De : Jeff Barnaby
Avec Michael Greyeyes, Elle-Maija Tailfeathers, Forrest Goodluck, Kiowa Gordon
Année : 2019
Pays : Canada
Genre : Horreur
Résumé :
Les morts reviennent à la vie aux abords de la réserve micmaque de Red Crow, à l’exception des habitants autochtones qui semblent immunisés contre cette épidémie. Devant la menace grandissante, Traylor, le shérif de la communauté, doit protéger la petite-amie enceinte de son fils et les habitants de la réserve, mais aussi gérer la vague de réfugiés blancs qui viennent se mettre à l’abri…
Avis :
Ce n’est pas une nouveauté, mais à chaque fois qu’un nouveau film de zombies sort, on se pose la même question : qu’est-ce que cela va apporter au genre ? Depuis les années 60, on nous bassine avec ce sous-genre de l’horreur, et même si l’on a eu quelques pépites, on a aussi eu un nombre incalculable de daubes qui ne racontaient pas grand-chose. Alors forcément, quand on pose nos yeux sur un film de morts-vivants qui n’a pas fait grand bruit, on n’est un peu inquiet, mais parfois, la curiosité l’emporte, et encore plus lorsqu’il s’agit d’un film canadien qui utilise le zombie comme parabole du racisme et de la ségrégation des peuples amérindiens. C’est ce que propose Blood Quantum de Jeff Barnaby, lui-même d’origine amérindienne, mais on ne peut pas dire que le résultat soit à la hauteur de nos espérances.
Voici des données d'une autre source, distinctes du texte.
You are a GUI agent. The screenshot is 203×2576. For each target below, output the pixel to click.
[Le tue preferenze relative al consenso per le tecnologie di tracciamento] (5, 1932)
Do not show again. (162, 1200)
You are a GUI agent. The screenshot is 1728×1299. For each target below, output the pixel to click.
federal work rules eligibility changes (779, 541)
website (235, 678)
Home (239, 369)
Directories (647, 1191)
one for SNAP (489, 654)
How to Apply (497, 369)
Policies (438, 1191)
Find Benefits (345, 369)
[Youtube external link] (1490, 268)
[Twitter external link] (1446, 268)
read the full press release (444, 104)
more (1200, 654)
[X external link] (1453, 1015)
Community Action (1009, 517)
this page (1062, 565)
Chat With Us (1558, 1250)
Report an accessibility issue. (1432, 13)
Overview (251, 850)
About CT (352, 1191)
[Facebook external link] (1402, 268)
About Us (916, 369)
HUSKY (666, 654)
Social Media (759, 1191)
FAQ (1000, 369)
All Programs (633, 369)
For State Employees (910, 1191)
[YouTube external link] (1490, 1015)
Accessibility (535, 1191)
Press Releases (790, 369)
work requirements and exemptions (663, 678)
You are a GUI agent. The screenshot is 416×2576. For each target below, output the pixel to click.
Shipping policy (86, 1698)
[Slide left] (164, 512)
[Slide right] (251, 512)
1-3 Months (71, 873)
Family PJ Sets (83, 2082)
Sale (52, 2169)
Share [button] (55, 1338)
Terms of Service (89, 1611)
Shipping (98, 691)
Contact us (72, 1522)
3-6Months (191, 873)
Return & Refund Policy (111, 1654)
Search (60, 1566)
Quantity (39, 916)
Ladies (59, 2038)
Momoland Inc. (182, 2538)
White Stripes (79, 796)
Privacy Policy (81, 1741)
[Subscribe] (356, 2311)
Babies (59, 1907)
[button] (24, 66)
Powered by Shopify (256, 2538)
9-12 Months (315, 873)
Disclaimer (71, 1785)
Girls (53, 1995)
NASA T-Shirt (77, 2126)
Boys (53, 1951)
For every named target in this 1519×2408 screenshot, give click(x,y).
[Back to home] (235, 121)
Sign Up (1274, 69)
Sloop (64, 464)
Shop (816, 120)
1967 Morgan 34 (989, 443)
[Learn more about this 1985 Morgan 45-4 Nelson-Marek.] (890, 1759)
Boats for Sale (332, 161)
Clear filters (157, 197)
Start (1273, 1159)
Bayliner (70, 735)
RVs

Le début est pourtant prometteur, et le film s’annonce comme un slowburner, à savoir un film lent qui prend son temps pour démarrer, et surtout poser l’infection. On se retrouve avec des faits étranges qui touchent une petite communauté d’autochtones, avec notamment des poissons morts qui reviennent à la vie, puis des habitants qui se transforment en zombie. Le démarrage est très lent, le cinéaste voulant peaufiner son ambiance afin de donner une atmosphère délétère à son film. On peut dire que c’est réussi, car même si on se perd un peu dans les personnages, on a droit à un shérif attachant qui va devenir un sauveur pour sa communauté. Les plans sont beaux, il y a une vraie recherche esthétique, et on sort un peu du carcan du film de zombie mal foutu destiné au marché du DTV. Et les effets spéciaux ne sont pas si mal.
« on ne peut pas dire que le résultat soit à la hauteur de nos espérances. »
Malheureusement, après une si bonne introduction, le scénario décide de partir six mois plus tard, et de virer au film post-apo de base. Ici, les pistes se brouillent, les personnages deviennent trop nombreux, et on ne comprend pas trop ce qui se passe. En gros, les habitants d’origine amérindienne, qui sont immunisés, vivent dans de grandes villes forteresses, et ils doivent faire face à une forte vague d’immigration de la part de réfugiés blancs. Bien évidemment, cela va créer des tensions entre les habitants, entre ceux qui veulent accueillir tout le monde, et ceux qui veulent rester entre eux. Le film renverse la situation actuelle, inversant les rôles de réfugiés pour pointer du doigt la ségrégation et injuste et le racisme. Si l’idée est bonne, on ne va hélas rester qu’en surface dans ce domaine, le film voulant alors vers quelque chose de plus simple.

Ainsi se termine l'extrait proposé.